No man is an island, entire of itself; every man is a piece of the continent, a part of the main; if a clod be washed away by the sea, Europe is the less…any man’s death diminishes me, because I am involved in mankind…
On this planet, we are surrounded by people all the time. While it’s beneficial to take a break and retreat into solitude every once in a while, the fact remains that most of our interactions are with people. Those relationships, whether intimate or accidental, are opportunities to listen and be listened to. It’s no wonder that God sent His son in the likeness of one of us so that we could better relate to Him (and He to us). The human experience cannot be replaced by anything that we can’t wrap our minds around. Praise God that He knew that! What’s valuable to realize is just how powerful relationships can be. Having that common ground of understanding and shared context can be crucial for building a stronger and more meaningful relationship. Imagine how the church members in Corinth or Ephesus might have felt if Paul started his letters to them along these lines:
To whom it may concern, you might not remember me – I passed through your quaint town a few months ago and visited your synagogue but only stayed long enough to chat with the elders and grab a bite from the potluck line – but I’m writing to give you some very important advice on how you should run your church. While I’m at it, I’ll also give you some tips for living and working together as I’m sure that you’ve got some issues to work out and would appreciate the help. I don’t know what your particular situation is, but I’ve just come off from a stint in the church in Philippi and I’m just going to tell you what I told them…

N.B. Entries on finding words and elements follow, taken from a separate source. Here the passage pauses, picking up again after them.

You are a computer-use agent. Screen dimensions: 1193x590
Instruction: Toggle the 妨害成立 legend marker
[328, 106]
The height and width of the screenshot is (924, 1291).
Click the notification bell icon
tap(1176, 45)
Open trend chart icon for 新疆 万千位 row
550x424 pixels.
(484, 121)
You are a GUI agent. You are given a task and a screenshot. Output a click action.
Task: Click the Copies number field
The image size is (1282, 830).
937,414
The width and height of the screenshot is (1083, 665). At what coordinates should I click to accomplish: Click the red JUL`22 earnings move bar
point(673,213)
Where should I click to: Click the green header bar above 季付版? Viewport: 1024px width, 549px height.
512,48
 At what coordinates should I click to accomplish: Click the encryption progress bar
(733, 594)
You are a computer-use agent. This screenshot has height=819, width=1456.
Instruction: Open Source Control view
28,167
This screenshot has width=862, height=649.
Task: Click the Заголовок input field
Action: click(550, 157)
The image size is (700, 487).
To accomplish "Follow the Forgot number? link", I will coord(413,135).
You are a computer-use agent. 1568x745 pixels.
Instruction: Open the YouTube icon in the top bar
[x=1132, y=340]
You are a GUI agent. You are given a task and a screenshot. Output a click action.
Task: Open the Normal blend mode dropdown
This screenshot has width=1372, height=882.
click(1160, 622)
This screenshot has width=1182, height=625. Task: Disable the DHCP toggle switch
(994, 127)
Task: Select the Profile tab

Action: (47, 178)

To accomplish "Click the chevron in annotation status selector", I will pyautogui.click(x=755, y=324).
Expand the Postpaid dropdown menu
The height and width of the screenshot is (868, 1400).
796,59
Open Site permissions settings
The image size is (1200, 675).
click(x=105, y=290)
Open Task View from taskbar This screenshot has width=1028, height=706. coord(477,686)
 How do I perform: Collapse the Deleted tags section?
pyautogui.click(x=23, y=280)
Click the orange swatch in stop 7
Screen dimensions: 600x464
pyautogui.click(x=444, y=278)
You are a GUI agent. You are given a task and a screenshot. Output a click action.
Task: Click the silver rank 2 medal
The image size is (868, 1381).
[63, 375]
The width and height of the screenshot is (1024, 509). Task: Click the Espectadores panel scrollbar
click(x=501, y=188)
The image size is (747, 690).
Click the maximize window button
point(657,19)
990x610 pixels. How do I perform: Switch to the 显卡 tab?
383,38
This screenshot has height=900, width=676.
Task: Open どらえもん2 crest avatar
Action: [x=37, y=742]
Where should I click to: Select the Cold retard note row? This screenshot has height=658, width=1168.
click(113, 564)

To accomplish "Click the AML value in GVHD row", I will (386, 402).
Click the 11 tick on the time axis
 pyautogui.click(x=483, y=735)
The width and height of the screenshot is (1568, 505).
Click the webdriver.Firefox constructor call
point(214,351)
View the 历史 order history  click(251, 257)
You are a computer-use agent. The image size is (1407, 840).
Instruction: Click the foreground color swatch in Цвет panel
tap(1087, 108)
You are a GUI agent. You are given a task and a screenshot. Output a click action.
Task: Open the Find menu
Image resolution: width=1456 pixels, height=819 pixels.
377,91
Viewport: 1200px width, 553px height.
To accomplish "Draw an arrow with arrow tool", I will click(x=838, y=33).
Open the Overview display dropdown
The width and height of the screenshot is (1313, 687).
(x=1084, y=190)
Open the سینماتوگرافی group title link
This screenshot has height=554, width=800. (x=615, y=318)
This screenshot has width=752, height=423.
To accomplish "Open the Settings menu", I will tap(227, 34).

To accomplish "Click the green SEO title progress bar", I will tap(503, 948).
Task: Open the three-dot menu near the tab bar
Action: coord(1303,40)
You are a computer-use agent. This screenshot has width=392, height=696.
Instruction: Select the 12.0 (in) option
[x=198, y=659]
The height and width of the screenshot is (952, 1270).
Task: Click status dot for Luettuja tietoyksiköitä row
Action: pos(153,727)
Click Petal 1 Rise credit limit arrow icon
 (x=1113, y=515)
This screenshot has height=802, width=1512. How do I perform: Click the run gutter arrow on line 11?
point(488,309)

The letters of Paul are so striking because they are written from such a heartfelt standpoint. Reading these missives, we get the sense that Paul knew his audience – he knew the people he was writing to. He knew their struggles, their shortcomings, their successes, and their dreams. How different our own interactions would be if we spent significant time getting to know not only our family and friends, but also those who we meet on the street or, particularly, those we don’t agree with. If your heart breaks for others as Christ did, then the desire to truly relate to them and know them should bear on you as it did on Him. The very idea of imitating Christ entails being “reformatted” so that we return to our original created state. When we gaze at Christ, it is evident, from how He lived, how He treated people, and how He, yes, loved His enemies, that the center of Christ’s character was unselfish love for others.
As humans, then, we originally were made to love and care unselfishly for those who were around us. That is certainly part of what it means to have been made in the image of God. We are made, therefore, to love and to be loved, and this we cannot do in a vacuum. We need people to love, just as people need to be loved. This is what community and family are all about.
-“The Original Image”, Adult Sabbath School Lesson
How may we go forward, then, and minister to each other? What difference does it make to our individual and collective well-being? One person may twinkle, but like so many stars in the sky, interwoven individuals constellate and shimmer in an infinite tapestry that will dazzle whoever may gaze upon it.